CAP 6778 Advanced Data Mining [Spring 2007]

Announcements

The homepage is always under construction. Check the course description and syllabus below to decide if this course suits you.

The paper presentation on April 12th has changed.

Instructor

Dr. Tao Li, Assistant Professor
School of Computer Science and Engineering
Florida International University

Office: ECS 318
Email: taoli AT cs.fiu.edu
Office Hours: Tuesday and Thursday 5:00pm-6:00pm or by appointment

Meeting Time and Location

Thursday 12:30pm-3:15pm, ECS 136

Course Description

Data Mining is one of the hottest fields in Computer Science. Data has been accumulating throughout the computer age in many forms, including database systems, spreadsheets, text files, and recently web pages. Data mining aims to search through data for hidden relationships and patterns in your data. This is a special topic course on data mining.  We will cover advanced topics such as web data mining, stream data mining, relational data mining, tree/graph mining, spatiotemporal data indexing and mining,  privacy-preserving data mining, high-dimensional data clustering, basics of natural language processing, social network and linkage analysis,

This course will be highly beneficial to students whose research interests are in database, data mining, bioinformatics, information retrieval, decision science and artificial intelligence, and also to those who may need to apply data mining to any application.

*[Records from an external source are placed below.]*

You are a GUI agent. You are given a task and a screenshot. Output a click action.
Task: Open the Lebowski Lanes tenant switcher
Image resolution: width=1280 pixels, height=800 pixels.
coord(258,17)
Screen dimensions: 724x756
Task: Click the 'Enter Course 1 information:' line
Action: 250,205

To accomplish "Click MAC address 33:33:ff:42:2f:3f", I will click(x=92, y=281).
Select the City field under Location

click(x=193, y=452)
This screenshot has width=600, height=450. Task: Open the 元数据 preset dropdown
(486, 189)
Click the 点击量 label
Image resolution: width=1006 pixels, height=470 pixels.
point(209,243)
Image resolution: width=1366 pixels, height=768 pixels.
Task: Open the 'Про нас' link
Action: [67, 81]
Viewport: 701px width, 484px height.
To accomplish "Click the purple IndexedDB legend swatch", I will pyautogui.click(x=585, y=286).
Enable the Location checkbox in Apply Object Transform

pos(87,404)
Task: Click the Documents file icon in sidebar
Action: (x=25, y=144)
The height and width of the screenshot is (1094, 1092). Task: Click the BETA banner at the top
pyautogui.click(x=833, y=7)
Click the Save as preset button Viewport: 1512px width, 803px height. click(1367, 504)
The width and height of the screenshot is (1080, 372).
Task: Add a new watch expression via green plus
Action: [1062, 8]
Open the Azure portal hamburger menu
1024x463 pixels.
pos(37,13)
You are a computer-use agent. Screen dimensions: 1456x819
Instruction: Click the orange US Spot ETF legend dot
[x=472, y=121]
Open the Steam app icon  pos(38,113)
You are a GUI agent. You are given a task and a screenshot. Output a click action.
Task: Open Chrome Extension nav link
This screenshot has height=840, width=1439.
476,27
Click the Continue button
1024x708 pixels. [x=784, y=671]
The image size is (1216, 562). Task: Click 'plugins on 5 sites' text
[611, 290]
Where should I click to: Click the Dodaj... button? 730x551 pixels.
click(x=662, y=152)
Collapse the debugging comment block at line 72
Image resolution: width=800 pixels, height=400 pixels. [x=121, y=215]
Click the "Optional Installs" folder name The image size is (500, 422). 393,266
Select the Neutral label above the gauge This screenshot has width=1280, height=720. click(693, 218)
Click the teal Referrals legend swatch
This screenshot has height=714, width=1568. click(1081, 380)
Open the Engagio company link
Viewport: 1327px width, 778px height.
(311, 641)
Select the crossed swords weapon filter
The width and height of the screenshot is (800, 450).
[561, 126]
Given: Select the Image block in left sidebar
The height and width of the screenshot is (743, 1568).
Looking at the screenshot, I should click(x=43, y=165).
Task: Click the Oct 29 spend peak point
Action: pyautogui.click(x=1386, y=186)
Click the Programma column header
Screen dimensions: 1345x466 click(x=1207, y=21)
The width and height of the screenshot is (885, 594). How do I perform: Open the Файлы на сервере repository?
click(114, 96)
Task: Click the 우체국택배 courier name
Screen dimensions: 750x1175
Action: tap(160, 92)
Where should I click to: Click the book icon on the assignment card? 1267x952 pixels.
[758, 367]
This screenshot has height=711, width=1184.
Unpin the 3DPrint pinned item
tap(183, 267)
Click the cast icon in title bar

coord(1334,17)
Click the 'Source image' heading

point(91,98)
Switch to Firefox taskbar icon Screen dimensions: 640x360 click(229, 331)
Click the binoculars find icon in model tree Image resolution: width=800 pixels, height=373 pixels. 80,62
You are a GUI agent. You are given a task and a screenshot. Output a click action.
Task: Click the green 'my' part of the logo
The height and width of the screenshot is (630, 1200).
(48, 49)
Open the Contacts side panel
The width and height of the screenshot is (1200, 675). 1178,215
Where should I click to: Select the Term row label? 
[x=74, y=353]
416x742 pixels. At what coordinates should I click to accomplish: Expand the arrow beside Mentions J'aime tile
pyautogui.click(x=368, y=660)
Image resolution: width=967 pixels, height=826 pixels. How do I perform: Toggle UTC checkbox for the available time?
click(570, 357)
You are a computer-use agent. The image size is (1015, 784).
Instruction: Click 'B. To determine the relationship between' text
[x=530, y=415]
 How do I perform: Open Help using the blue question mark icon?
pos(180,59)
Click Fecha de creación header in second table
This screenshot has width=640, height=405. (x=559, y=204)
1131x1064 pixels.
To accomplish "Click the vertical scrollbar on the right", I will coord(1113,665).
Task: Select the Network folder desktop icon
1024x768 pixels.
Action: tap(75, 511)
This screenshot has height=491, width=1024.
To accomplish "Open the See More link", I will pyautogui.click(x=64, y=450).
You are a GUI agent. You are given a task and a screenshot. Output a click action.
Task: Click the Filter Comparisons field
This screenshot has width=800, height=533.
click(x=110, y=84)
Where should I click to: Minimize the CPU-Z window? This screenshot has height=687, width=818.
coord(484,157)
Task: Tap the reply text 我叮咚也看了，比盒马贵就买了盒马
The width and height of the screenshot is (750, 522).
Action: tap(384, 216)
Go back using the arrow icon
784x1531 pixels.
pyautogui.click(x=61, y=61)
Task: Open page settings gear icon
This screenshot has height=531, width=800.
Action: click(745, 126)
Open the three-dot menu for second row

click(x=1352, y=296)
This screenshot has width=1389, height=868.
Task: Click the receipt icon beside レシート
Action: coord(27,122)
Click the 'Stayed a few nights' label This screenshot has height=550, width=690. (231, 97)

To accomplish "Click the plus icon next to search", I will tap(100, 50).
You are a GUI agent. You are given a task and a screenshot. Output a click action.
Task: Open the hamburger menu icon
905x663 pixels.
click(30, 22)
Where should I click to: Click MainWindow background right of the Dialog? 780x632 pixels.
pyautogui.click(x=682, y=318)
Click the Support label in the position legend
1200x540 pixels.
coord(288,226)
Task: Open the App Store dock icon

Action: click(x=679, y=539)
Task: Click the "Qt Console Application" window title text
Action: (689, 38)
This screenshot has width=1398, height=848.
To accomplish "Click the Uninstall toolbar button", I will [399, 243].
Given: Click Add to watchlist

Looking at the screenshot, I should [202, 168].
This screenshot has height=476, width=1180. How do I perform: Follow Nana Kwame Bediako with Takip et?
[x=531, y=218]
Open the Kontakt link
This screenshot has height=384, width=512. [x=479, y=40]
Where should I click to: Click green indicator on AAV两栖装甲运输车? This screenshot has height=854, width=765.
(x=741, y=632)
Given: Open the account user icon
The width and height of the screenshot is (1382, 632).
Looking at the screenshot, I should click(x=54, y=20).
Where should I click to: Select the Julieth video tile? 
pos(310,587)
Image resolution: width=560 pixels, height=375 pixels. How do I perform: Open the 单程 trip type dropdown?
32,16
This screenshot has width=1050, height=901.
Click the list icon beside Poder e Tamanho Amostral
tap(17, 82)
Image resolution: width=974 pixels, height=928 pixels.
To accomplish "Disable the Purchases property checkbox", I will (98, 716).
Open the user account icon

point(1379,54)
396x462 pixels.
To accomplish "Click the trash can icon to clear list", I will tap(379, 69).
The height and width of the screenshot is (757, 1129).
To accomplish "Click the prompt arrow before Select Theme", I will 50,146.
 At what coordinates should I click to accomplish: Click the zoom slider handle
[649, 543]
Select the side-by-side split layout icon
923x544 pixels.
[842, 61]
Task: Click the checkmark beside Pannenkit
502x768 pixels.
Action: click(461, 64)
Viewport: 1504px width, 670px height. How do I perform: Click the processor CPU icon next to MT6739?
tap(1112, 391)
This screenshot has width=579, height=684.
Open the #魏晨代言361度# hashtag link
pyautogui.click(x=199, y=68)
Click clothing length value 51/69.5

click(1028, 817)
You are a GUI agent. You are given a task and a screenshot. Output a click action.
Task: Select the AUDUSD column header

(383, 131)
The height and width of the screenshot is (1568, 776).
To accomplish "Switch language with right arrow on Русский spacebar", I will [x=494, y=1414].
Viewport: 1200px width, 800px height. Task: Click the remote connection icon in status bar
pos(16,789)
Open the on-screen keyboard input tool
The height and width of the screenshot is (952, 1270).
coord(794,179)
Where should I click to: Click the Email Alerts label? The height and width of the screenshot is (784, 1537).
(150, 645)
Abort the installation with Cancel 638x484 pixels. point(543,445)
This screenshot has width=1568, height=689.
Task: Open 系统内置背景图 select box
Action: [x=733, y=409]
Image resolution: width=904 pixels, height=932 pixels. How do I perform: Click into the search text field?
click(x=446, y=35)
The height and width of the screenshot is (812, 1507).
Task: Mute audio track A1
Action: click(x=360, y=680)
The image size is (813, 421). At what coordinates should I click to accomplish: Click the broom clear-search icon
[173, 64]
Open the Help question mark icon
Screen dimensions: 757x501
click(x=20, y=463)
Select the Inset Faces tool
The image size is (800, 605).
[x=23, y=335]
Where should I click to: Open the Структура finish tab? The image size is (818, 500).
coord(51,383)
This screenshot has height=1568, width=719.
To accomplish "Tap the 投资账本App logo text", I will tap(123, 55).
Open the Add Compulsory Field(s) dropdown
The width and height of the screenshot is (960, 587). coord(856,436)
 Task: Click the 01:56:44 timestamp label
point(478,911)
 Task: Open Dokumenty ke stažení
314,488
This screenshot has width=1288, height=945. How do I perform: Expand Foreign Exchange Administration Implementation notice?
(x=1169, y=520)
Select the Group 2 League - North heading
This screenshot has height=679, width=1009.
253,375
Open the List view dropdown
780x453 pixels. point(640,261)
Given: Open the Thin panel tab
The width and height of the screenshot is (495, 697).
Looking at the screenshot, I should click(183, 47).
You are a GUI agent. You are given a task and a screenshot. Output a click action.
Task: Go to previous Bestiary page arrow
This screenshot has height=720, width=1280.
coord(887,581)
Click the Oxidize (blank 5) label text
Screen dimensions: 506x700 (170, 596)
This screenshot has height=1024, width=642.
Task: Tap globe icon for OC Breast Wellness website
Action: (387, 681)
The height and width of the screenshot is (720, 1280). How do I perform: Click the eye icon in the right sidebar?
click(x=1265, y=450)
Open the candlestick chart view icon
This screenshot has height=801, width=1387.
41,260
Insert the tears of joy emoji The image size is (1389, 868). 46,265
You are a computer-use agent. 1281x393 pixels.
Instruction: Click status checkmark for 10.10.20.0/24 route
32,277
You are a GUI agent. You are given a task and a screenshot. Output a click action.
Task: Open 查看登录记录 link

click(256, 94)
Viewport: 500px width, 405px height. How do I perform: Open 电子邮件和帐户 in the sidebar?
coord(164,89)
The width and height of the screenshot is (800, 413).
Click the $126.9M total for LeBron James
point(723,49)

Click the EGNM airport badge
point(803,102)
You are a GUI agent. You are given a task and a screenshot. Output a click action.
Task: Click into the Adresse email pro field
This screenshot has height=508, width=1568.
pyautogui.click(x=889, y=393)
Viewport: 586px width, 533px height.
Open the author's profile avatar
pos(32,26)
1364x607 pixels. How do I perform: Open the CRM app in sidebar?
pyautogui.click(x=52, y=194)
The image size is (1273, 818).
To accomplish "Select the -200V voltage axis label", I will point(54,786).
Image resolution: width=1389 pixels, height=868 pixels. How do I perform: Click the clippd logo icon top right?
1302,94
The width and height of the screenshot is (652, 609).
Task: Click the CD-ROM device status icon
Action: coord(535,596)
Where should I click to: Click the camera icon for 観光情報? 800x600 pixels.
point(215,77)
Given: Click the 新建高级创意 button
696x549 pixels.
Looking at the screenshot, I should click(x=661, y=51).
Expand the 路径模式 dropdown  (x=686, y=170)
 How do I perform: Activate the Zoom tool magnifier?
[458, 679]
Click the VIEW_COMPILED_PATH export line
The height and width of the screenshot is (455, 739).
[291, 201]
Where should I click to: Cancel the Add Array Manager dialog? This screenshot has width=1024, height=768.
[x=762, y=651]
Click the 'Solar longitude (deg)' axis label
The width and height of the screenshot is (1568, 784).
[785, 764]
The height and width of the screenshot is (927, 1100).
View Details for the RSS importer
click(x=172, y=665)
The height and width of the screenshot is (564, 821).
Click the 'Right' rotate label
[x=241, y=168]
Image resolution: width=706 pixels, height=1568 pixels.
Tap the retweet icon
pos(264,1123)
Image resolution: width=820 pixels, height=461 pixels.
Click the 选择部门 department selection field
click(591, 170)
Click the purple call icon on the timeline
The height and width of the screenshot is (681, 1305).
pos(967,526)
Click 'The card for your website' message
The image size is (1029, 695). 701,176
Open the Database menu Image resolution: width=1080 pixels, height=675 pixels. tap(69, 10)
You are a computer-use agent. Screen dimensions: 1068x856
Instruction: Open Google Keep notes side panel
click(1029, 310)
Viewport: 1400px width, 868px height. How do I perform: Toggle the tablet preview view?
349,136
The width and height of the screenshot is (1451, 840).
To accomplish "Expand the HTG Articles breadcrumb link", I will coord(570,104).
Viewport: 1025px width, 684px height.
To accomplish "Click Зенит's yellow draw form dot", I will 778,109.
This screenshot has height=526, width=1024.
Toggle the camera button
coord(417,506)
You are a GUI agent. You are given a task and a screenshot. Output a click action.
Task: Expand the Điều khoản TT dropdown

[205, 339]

Course Syllabus (Subject to revision)

This is a seminar course that will focus on recent developments of advanced data mining techniques and their applications to various problems. After the introductory lectures, subsequent classes will mainly based on research papers.   Topics will cover:

  • Overview of Basic Data Mining Techniques
  • Mining Data Streams
  • Relational Data Mining
  • Tree/Graph Mining
  • Spatiotemporal Data Indexing and Mining
  • Privacy-preserving Data Mining
  • Similarity Search
  • High-Dimensional Data Clustering
  • Social Network and Linkage Analysis
  • Basics of Natural Language Processing

Prerequisites

 COP5992 Principles of Data Mining or Consent of Instructor

Format and Grading

  • A final grade will be based on the student's presentation and participation (40%),  assignments and the project (60%). Students who demonstrate excellent research performance by developing the project to publication will get extra scores in the grade.
  • Everyone needs to present at least one paper (with high-quality PPT/PDF slides). The presenter will also be responsible for leading group discussions and answering questions. Also, everyone needs to bring one-page summary/comments of the papers to be presented in class and hand it in right after the class presentations.
  • Everyone will conduct a research project during the course. The project can be a comparative study on existing data mining algorithms for a specific application, a development of new data mining algorithms which to some extent improve the existing methods, a novel application of existing methods to practical problems.  The project can be done individually or in group of two.
  • You are strongly encouraged to select the papers in excellent quality and published or appeared in 2005, 2006 or 2007. Please discuss with me before you finalize your paper selection.
  • Recommended conference proceedings: SIGKDD, SIGIR, ICML, SIGMOD, ICDM, SDM etc. Recommended journals: DMKD (Data Mining and Knowledge Discovery), SIGKDD Explorations, Machine Learning, Journal of Machine Learning Research, Knowledge and Information Systems (KAIS), IEEE TKDE, etc. Use Google Scholar, citeseer or other Web services to find the papers you want to select.

Textbooks and References

The course materials will mainly consist of presentation and discussion of research papers and research project reports closely related to the topics in data mining. A lot of reading material from top conferences/journals will be made available online or in class as required. In addition, lecture notes will be available on line.

The following textbooks are highly recommended: (You should have at least one of those books)

  • Ian H. Witten and Eibe Frank. Data Mining: Practical Machine Learning Tools and Techniques with Java Implementations. Morgan Kaufmann Publishers, 2005.
  • Jiawei Han and Micheline Kamber. Data Mining: Concepts and Techniques. Morgan Kaufmann Publishers, 2006.
  • Pang-Ning Tan, Michael Steinbach and Vipin Kumar. Introduction to Data Mining. Addison Wesley, 2005.

List of References:

  • Tom Mitchell. Machine Learning. McGraw Hill, 1997.
  • R. O. Duda et al., Pattern Classification. Wiley Interscience
  • Hastie, Tibshirani and Friedman. The Elements of Statistical Learning. Springer-Verlag, 2001.
  • Chakrabarti. Mining the Web: discovering knowledge from hypertext data. Morgan Kaufmann , 2003. Available on line at FIU Library.